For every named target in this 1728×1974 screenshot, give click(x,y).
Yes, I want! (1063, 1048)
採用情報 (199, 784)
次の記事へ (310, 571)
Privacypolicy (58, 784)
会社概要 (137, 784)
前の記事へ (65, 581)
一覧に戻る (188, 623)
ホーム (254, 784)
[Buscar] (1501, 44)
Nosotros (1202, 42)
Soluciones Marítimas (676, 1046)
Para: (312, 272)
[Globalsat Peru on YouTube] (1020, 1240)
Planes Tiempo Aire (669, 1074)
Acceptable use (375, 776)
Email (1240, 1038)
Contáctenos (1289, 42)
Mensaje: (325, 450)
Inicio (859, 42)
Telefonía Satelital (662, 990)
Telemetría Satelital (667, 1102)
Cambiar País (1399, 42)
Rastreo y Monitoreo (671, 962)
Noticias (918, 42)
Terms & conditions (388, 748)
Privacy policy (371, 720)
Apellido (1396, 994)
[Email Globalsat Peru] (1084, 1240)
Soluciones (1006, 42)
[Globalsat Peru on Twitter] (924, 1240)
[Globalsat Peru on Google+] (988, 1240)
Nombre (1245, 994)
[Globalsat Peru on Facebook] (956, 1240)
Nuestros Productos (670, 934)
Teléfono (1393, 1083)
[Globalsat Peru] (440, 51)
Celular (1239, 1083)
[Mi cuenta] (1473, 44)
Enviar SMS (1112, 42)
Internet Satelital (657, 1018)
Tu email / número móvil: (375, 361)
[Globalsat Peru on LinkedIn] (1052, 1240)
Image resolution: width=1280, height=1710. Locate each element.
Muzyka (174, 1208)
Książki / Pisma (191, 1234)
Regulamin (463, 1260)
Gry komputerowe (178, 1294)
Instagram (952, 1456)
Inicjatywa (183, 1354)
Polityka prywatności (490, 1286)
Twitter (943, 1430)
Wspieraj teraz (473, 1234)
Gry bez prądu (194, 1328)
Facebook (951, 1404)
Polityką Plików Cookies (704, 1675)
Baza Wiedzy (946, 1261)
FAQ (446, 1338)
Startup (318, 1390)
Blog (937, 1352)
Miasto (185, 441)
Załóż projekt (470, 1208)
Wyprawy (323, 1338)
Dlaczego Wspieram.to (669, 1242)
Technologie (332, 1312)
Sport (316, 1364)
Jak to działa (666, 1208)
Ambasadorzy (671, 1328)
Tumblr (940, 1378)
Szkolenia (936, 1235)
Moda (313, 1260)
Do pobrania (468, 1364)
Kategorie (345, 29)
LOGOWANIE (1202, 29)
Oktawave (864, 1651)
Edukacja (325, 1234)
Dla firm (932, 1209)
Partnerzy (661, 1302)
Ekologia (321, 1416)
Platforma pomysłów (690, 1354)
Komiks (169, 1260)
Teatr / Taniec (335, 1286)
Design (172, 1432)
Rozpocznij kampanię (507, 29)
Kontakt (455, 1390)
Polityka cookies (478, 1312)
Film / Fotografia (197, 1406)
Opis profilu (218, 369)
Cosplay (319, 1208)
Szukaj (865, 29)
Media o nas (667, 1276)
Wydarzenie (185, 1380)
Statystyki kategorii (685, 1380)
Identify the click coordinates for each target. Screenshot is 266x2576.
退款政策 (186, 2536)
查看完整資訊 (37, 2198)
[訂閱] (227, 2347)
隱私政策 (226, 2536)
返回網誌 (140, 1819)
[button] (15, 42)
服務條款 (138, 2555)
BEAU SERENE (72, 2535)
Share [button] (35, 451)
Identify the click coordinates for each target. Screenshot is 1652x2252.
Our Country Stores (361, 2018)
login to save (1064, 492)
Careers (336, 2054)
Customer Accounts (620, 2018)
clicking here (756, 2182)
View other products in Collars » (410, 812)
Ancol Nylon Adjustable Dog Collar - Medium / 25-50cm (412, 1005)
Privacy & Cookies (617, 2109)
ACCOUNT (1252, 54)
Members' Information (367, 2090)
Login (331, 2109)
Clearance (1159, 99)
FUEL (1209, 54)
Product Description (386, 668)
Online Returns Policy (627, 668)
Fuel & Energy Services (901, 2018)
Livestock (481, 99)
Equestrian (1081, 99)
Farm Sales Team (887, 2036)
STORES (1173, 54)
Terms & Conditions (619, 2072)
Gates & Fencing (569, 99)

◆ **WHAT THE TASK ASKS**
Please give back exactly the lines of this listing beginning at the line with "查看完整資訊 (37, 2198)" and ending with the line with "Screenshot is 1652x2252.", both included, and nothing else.

◆ **PROBLEM SOLUTION**
查看完整資訊 (37, 2198)
[訂閱] (227, 2347)
隱私政策 (226, 2536)
返回網誌 (140, 1819)
[button] (15, 42)
服務條款 (138, 2555)
BEAU SERENE (72, 2535)
Share [button] (35, 451)
Identify the click coordinates for each target. Screenshot is 1652x2252.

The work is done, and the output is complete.